James Nathaniel Pettigrew is an agent with the British Secret Service.
As he explains quite clearly in the first chapter of the first book, the agent was pleased with the name as it sounded "harmless" and it was for that reason the name had been chosen for him by the Service. What his real name is never gets mentioned in the three-book series which take place at the end of the 1950's. The name was given him some time after he started work with them and he has kept using it because of the cover that he had established with it.

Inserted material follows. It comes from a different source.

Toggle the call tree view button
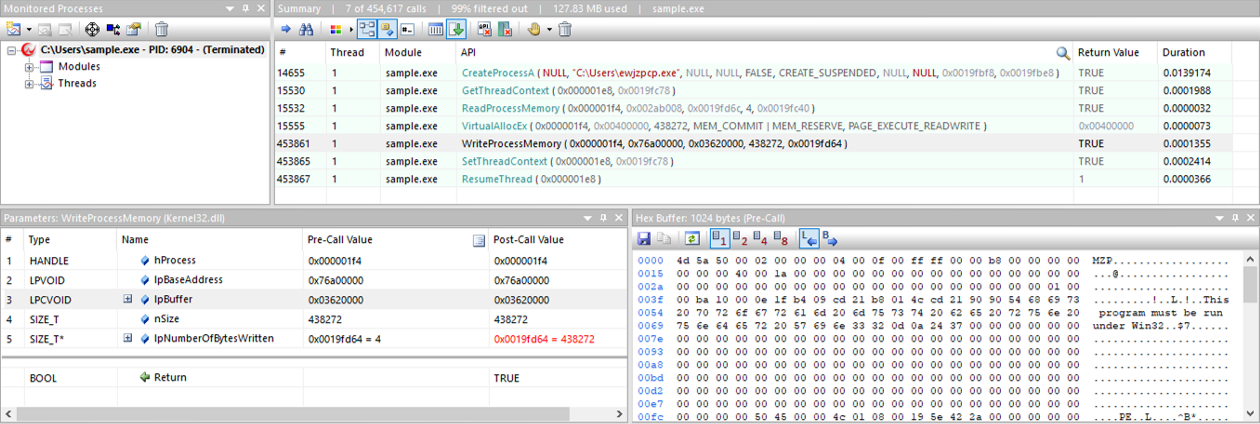The width and height of the screenshot is (1260, 424). click(366, 30)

To the world outside his department, Pettigrew was an accomplished writer of travel-books. He has been doing it for some time and making a good living at it and, more importantly, travelling to a considerable number of places to pen the spectacular wonders these places can show, letting the readers know what they would see should they go there and how to best enjoy things when there. For those who would never actually make it, his books partially filled a void and gave the reader some idea of the sites and sounds. And while at these places writing about these beauties, Pettigrew was able to do his real work as agent in the British Intelligence community.

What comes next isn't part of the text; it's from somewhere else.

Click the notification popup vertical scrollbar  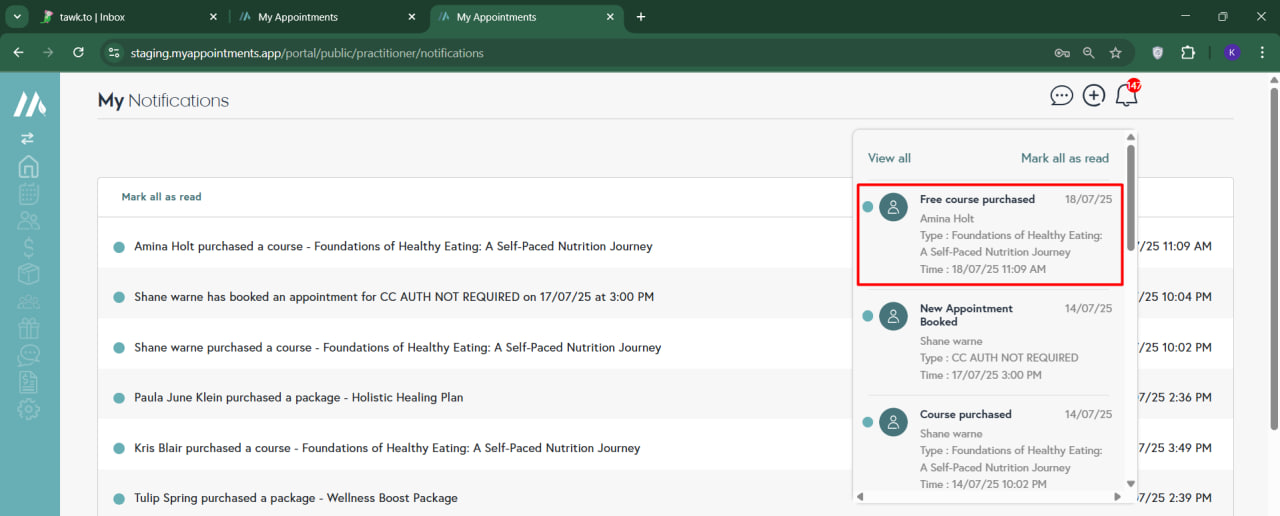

Back to his name signifying his being harmless, Pettigrew was quite proud of the fact that his work at being virtually invisible paid off so well. He describes himself as "medium build; quietly dressed; indeterminate features." As he put it, he was the guy that stood next to you on the subway, the guy you never noticed or remembered, the guy of no importance. Still according to Pettigrew, he was not always so plain and ordinary and forgettable - this had taken training and practice but now it was second nature to him.
Exactly how long Pettigrew had been an agent is not given but it was sufficiently long to earn him the positional title of "Senior Agent" which gave him the right to make decisions on the spot, not needing to always check in first. His experience also gave him the ability to recognize quickly how good or bad other agents were and on whom he might be able to count when things got bad. To his sadness, the number that could be relied on were few.

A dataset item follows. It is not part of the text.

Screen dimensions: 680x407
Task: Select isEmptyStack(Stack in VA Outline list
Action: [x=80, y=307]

Such was James Pettigrew for the first two recorded adventures.
In the third and final book, Pettigrew was no more and the man who had been Pettigrew now had a new face because his old one, and identity, had been discovered by the "opposition" and in the place where Pettiegrew might have been was Charles Graham, a retired schoolmaster who was now writing "nature notes" for a major London newspaper. Though he looked differently and answered to a new name, he was the same man as was never really Pettigrew.